PETALING JAYA: When Jaclyn Lim told her prospective employer that she was six weeks pregnant, they withdrew their job offer even though both parties had signed a contract.
“They accused me of lying to them during the interview and refused to believe me when I told them I didn’t know I was pregnant at the time. They made me feel as if I did a really bad thing by getting pregnant. They insisted that my pregnancy would hinder me from carrying out my job to their expectations.
“I was angry. This wasn’t my first pregnancy. When I was pregnant with my eldest daughter, I worked right up to my delivery. I was trying to be upfront but instead I was accused of being dishonest and my professionalism was questioned,” says Lim.
Lim is one of the 40% of women who say they have experienced pregnancy discrimination in the workplace.
An online survey of 222 women by the Women’s Aid Organisation (WAO) revealed that 44% of women in the workforce had either lost a job, missed out on promotions, demoted or put through prolonged probation because they were pregnant.
Close to half (49%) said they feared losing their jobs or being sidelined because of their pregnancy, more than 30% said they were asked if they were pregnant or of their plans to get pregnant when they interviewed for a job and 31% said they delayed plans to get pregnant for fear of losing a job/promotion.
“A woman should be free to choose if and when to have children. She should not have to fear losing her job because she wants to have a baby. Policy makers must ensure that employers are not discriminating pregnant women. Terminating, demoting, or failing to hire or promote a woman because she is pregnant is gender discrimination,” said WAO executive director Sumitra Visvanathan.

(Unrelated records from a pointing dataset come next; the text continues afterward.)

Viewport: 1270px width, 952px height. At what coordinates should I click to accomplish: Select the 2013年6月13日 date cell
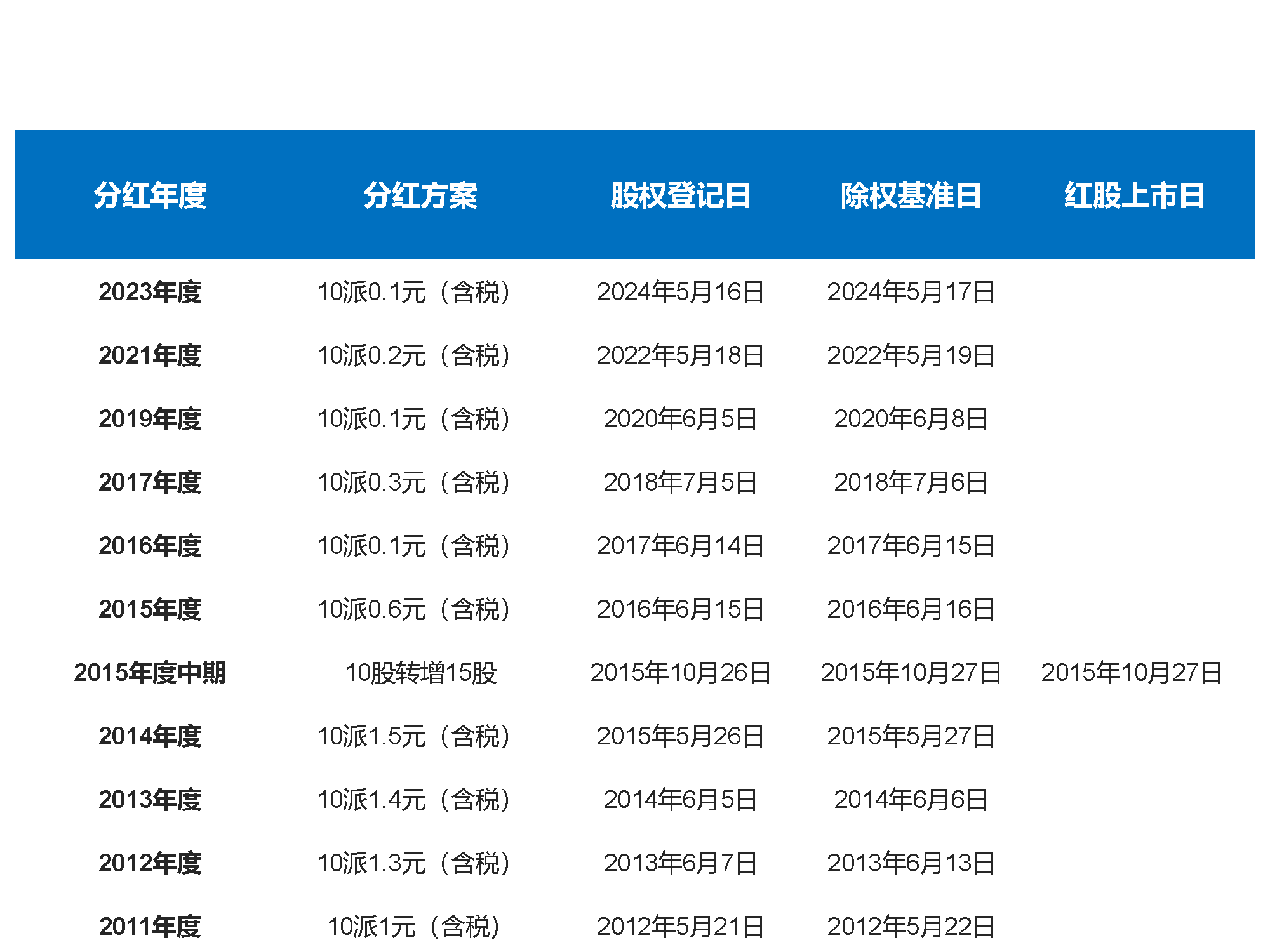(911, 863)
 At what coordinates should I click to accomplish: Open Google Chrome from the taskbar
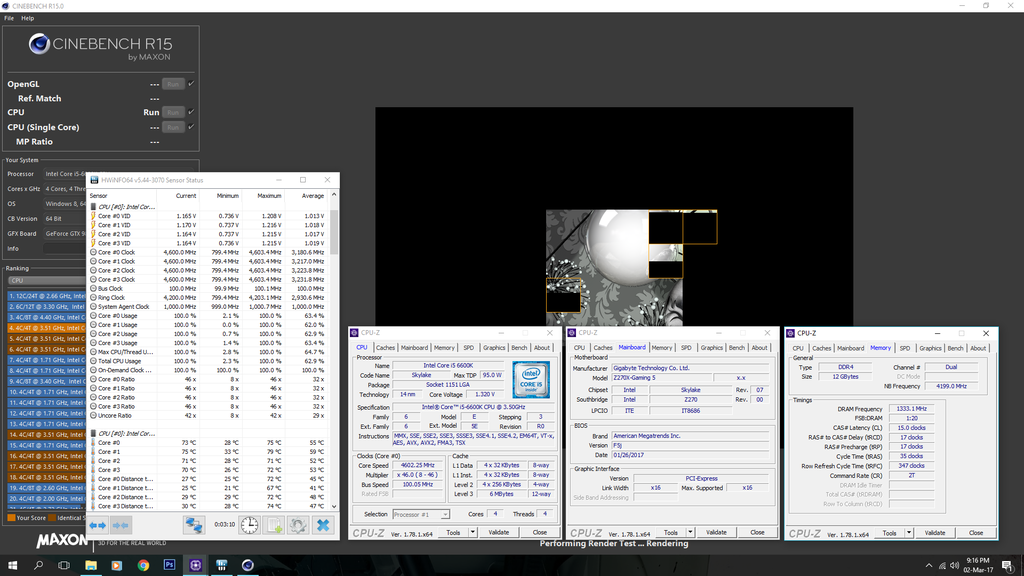pos(143,565)
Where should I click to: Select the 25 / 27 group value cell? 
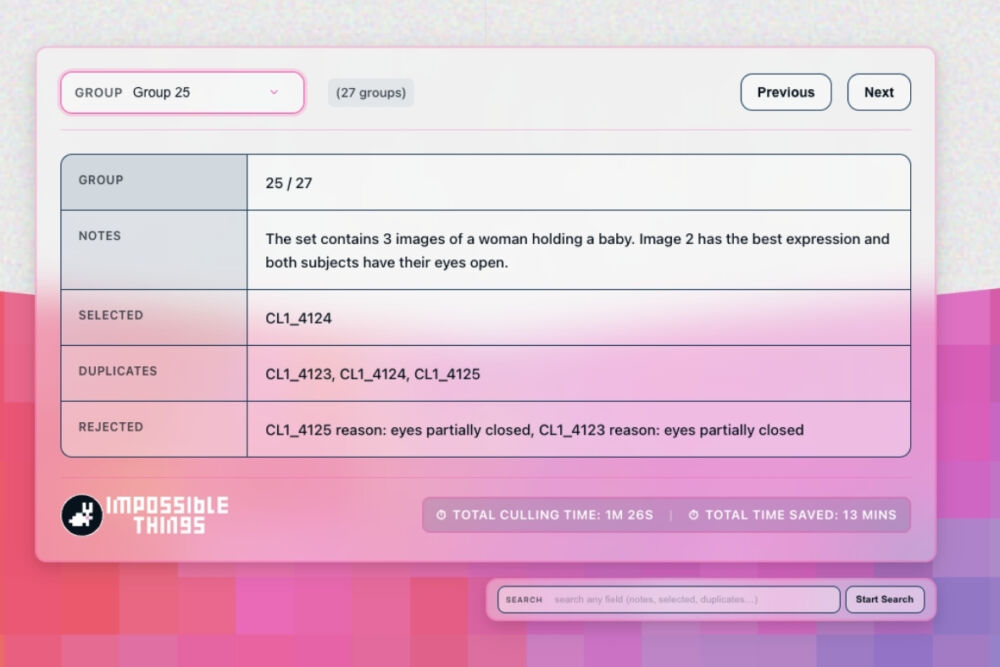tap(289, 183)
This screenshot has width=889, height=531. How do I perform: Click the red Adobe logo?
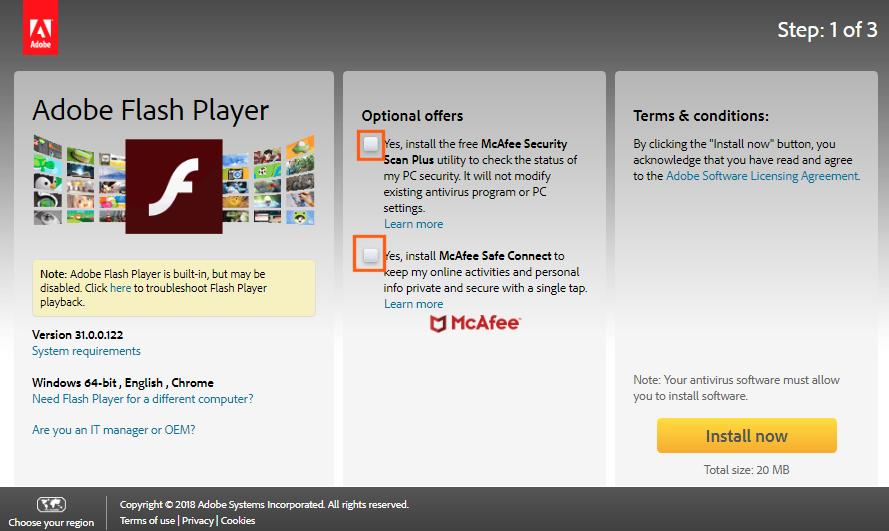tap(40, 27)
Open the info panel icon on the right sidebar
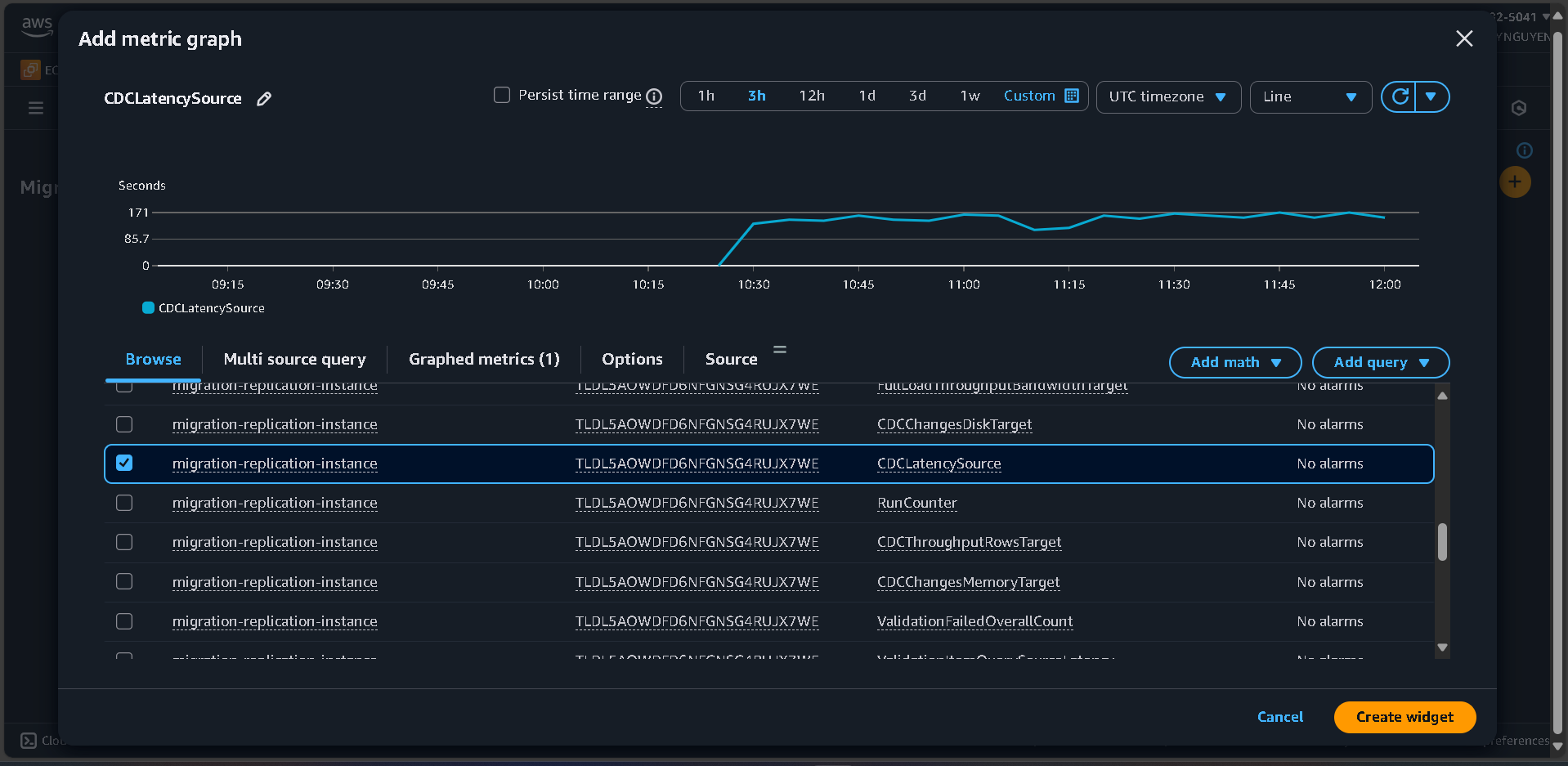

The survey also found that only 13% of those who have experienced pregnancy discrimination lodged a complaint or took action against their employers.
Although article 8(2) of the Federal Constitution prohibits gender discrimination in the workplace, this is largely limited to public institutions. In 2011, Noorfadilla Ahmad Saikin won a landmark case against the government when her appointment as a temporary teacher (Guru Sandaran Tidak Terlatih) was revoked because she was pregnant. In 2005, former Malaysia Airlines (MAS) stewardess Beatrice Fernandez lost her 14-year battle against the national carrier for terminating her services when she became pregnant with her first child.
“Malaysia has to enact a Gender Equality Act that will ensure all women have equality under the law and equality in accessing the law. Currently, Malaysia does not have laws which ban discriminatory interview questions, for example, which is a hidden form of discrimination. It’s high time we implement such laws that will not only protect women against discrimination but also out an obligation on employers to eradicate such discrimination. Developed countries such as the United States adopt the Pregnancy Discrimination Act (PDA) to protect women’s rights in the workplace.
“This act ensures that employers treat pregnant women the same way they treat other employees. It also forbids employers from discriminating pregnant women in terms of pay, job assignments, promotions, layoffs, trainings and so on. Malaysia needs to work towards this,” added Sumitra.